• [The problem]
The response should hold each line from the entries below where "computer" is found.

• [Source data]
————

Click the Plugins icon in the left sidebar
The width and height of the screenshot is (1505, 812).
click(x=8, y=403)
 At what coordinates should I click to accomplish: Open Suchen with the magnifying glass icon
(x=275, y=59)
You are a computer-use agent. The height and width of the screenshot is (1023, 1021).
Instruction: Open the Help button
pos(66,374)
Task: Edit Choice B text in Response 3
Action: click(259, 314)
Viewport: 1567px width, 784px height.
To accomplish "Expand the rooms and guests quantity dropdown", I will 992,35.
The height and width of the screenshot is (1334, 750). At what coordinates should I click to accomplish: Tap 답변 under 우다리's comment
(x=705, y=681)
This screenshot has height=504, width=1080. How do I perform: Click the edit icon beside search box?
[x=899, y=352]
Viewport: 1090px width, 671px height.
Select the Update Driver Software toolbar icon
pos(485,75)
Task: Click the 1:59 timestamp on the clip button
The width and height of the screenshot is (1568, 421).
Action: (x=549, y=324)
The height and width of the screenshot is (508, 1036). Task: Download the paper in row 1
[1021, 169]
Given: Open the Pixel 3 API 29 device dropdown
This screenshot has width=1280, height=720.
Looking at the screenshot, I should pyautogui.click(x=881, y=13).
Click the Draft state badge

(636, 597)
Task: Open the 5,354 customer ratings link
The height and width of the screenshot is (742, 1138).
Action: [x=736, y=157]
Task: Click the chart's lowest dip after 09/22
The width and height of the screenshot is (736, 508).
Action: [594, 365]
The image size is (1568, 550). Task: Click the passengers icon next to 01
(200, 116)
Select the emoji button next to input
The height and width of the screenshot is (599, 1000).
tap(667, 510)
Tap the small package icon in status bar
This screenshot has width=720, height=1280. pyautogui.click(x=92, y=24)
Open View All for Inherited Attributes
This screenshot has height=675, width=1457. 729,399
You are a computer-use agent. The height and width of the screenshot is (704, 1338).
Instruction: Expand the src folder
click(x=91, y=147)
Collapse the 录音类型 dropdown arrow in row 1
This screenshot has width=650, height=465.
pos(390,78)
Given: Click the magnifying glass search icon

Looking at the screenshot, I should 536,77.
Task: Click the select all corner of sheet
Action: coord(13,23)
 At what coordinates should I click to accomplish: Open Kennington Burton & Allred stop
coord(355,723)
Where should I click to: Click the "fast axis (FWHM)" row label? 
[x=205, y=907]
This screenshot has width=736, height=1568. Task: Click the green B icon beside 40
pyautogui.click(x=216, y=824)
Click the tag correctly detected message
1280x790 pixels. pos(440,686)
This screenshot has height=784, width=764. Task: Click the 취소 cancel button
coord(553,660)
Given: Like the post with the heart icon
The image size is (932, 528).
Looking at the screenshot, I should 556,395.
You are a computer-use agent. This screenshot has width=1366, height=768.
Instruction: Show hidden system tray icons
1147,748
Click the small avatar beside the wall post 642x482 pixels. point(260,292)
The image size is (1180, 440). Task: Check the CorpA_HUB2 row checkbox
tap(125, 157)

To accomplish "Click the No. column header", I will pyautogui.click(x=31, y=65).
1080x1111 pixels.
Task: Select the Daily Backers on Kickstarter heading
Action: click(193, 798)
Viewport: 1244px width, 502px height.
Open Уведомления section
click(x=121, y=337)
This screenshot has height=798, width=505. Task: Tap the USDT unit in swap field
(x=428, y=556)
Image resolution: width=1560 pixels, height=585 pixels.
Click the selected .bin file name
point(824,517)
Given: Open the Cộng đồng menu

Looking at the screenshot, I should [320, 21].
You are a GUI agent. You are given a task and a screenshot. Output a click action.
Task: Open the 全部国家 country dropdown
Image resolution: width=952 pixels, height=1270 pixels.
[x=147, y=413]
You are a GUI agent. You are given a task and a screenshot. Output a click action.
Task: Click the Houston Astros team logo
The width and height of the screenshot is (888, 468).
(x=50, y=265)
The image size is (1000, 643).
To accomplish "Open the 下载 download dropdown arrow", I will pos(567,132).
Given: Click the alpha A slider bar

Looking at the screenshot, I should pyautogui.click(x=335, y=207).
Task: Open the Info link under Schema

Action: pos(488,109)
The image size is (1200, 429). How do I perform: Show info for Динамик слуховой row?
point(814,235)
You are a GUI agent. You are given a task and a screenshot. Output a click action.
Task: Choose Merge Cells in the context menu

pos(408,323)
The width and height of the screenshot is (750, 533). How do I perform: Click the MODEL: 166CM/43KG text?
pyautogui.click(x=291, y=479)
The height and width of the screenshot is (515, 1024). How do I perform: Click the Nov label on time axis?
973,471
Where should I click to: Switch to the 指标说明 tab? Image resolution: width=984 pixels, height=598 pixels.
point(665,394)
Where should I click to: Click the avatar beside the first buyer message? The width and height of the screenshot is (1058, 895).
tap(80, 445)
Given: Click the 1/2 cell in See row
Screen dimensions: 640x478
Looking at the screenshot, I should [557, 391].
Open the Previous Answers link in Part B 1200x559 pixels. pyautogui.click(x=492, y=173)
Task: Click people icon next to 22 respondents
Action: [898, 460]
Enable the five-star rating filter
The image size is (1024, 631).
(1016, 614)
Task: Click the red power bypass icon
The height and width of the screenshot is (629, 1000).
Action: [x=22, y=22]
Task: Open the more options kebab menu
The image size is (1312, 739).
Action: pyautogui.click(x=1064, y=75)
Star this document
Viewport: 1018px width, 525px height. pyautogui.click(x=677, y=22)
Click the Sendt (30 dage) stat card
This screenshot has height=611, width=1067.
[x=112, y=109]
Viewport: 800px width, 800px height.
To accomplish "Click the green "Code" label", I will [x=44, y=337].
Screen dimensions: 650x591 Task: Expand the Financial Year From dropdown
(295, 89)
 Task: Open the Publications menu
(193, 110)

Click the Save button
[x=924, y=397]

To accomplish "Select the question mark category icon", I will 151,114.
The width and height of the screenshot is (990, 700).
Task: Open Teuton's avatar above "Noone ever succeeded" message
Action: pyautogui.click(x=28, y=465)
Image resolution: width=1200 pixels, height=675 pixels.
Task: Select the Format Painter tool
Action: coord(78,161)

————

• [Result for this task]
You are a computer-use agent. The height and width of the screenshot is (1023, 1021).
You are a computer-use agent. The height and width of the screenshot is (704, 1338).
You are a computer-use agent. This screenshot has width=1366, height=768.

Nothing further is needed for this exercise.